Ce Parcours présente plusieurs extraits d’œuvres de chorégraphes québécois contemporains en les situant dans une perspective anthropologique. Chacun des artistes présentés propose, à travers son travail chorégraphique, un être-ensemble singulier qui s’exprime par la danse. Des influences aussi diverses que la danse en ligne, la danse traditionnelle et la danse autochtone imprègnent ces œuvres, formant une mosaïque des identités multiples de la danse québécoise. 

Dans le Québec multiculturel d’aujourd’hui, la notion d’identité est complexe, délicate et fluctuante.
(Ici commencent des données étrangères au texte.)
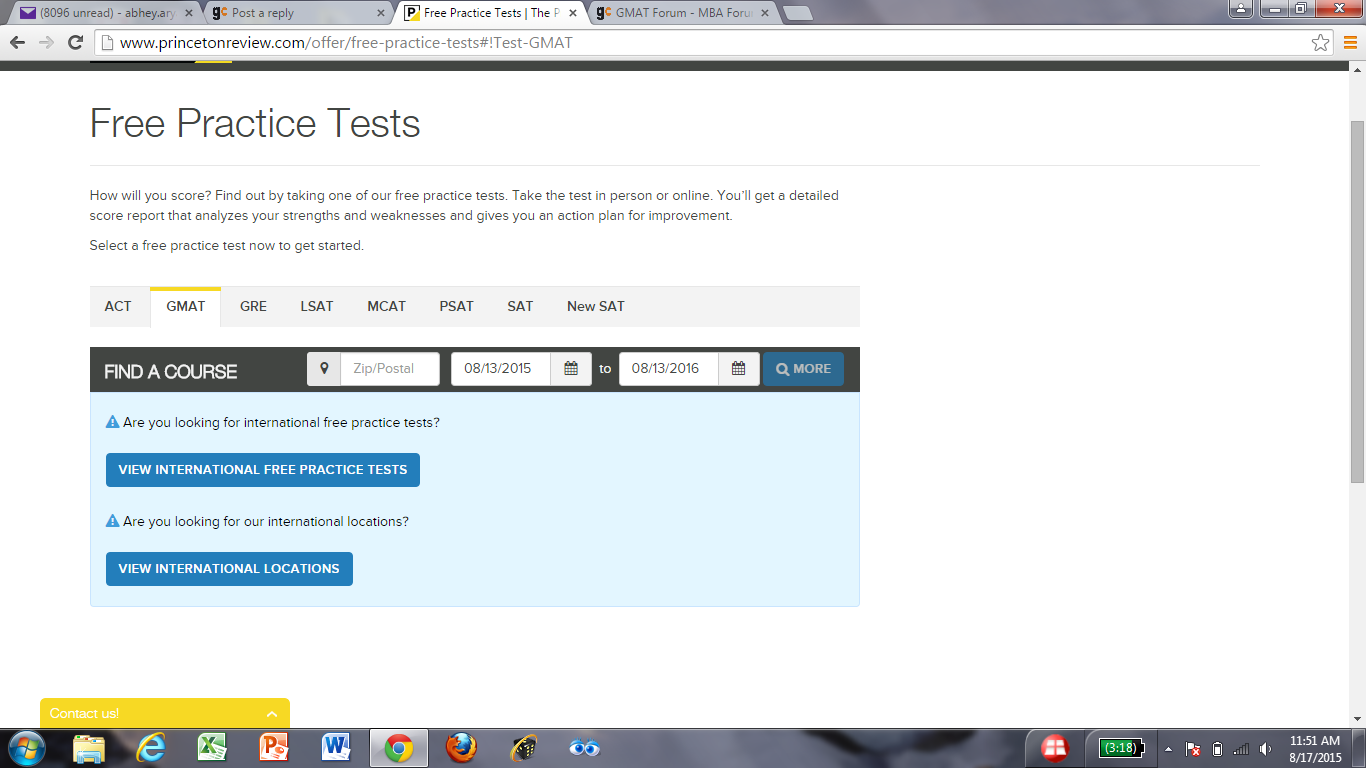The width and height of the screenshot is (1366, 768).
Task: Click the browser back arrow
Action: [17, 43]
Elle n’est pas définie par la linéarité des liens du sang ou de l’origine mais par l’appartenance à un territoire commun. Le territoire, c’est celui qu’habitaient les Premières Nations avant d’accueillir les Français venus en faire l’exploitation commerciale puis les Anglais qui achevèrent l’œuvre de colonisation. C’est ce territoire qui habite l’imaginaire et qu’évoquent plusieurs chorégraphies. Par des mouvements de groupe où temps et espace sont donnés en partage, les chorégraphes posent leur regard d’artistes sur nos façons d’être ensemble et de négocier nos espaces communs.

Jean-Pierre Perreault a tenté à travers ses œuvres chorégraphiques de donner vie aux êtres qui peuplent ces territoires, ces grands espaces qui avalent ou portent les danseurs et dévoilent leur vulnérabilité. Harold Réhaume, qui a été interprète pour Perreault, questionne lui aussi, à sa manière, le thème du positionnement de l’individu au sein de la société. À l’aube du nouveau millénaire, celui-ci apparait comme une entité fluide et mobile. 
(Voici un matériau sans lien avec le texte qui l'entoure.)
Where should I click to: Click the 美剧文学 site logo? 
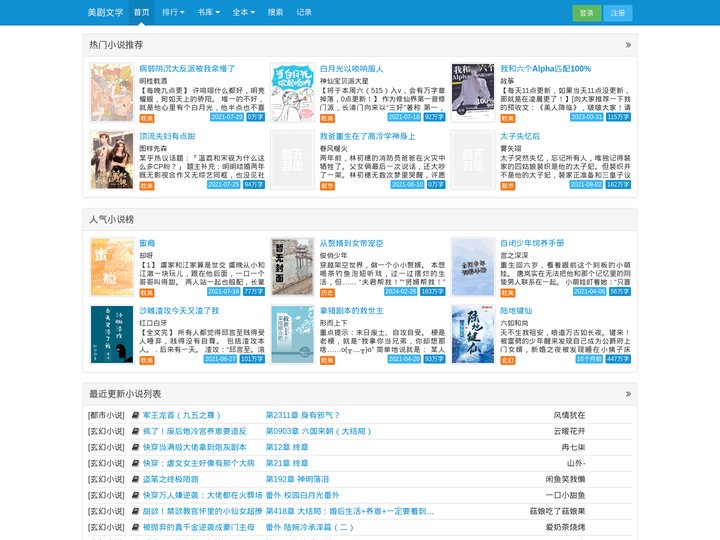pyautogui.click(x=105, y=12)
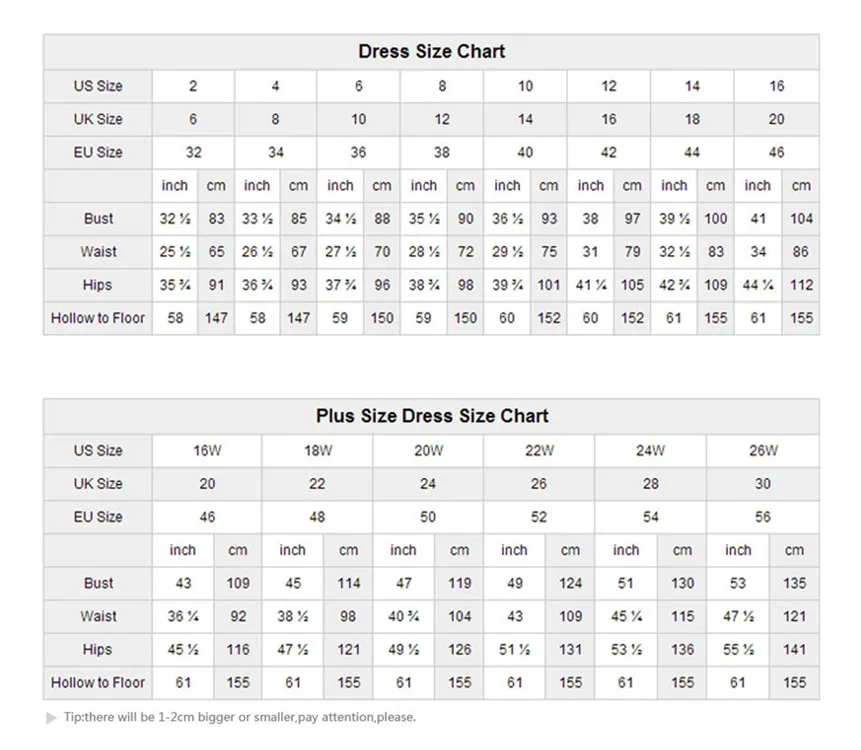Select UK size 30 in plus chart
The height and width of the screenshot is (750, 861).
(x=763, y=484)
Au Québec, le besoin de consensus hérité des peuples autochtones imprègne le mode de vie et les modes relationnels. La négociation est préférée à l'autorité et les corps dansants en prolongent l’expression. Les Trous du ciel de Marie Chouinard, est inspirée par le peuple Inuit qu’a côtoyé la chorégraphe  lors d’un séjour dans le Grand Nord. L’œuvre propose une incursion dans un monde tribal et viscéral où voix et mouvements sont en symbiose,  illustrant l’organicité des liens entre l’homme et la nature.

Avec la quête identitaire comme toile de fond, l’histoire du Québec est marquée par le métissage et l’hybridité qui déjà transparaissent dans les danses dites traditionnelles. Les premières danses importées sont à l’image de celles des cours de France du XVIIe siècle. Viendront ensuite  les contredanses en lignes en vogue en Angleterre, puis les pas de gigue des Irlandais, des Écossais  et des Américains au début du XXe siècle. Le collectif Zogma, donne une nouvelle vie à la tradition en actualisant la gigue pour en faire une expression contemporaine. Dans Rapaillé, la danse est scandée par la poésie vibrante et engagée de Gaston Miron, publiée pour la première fois en 1970. 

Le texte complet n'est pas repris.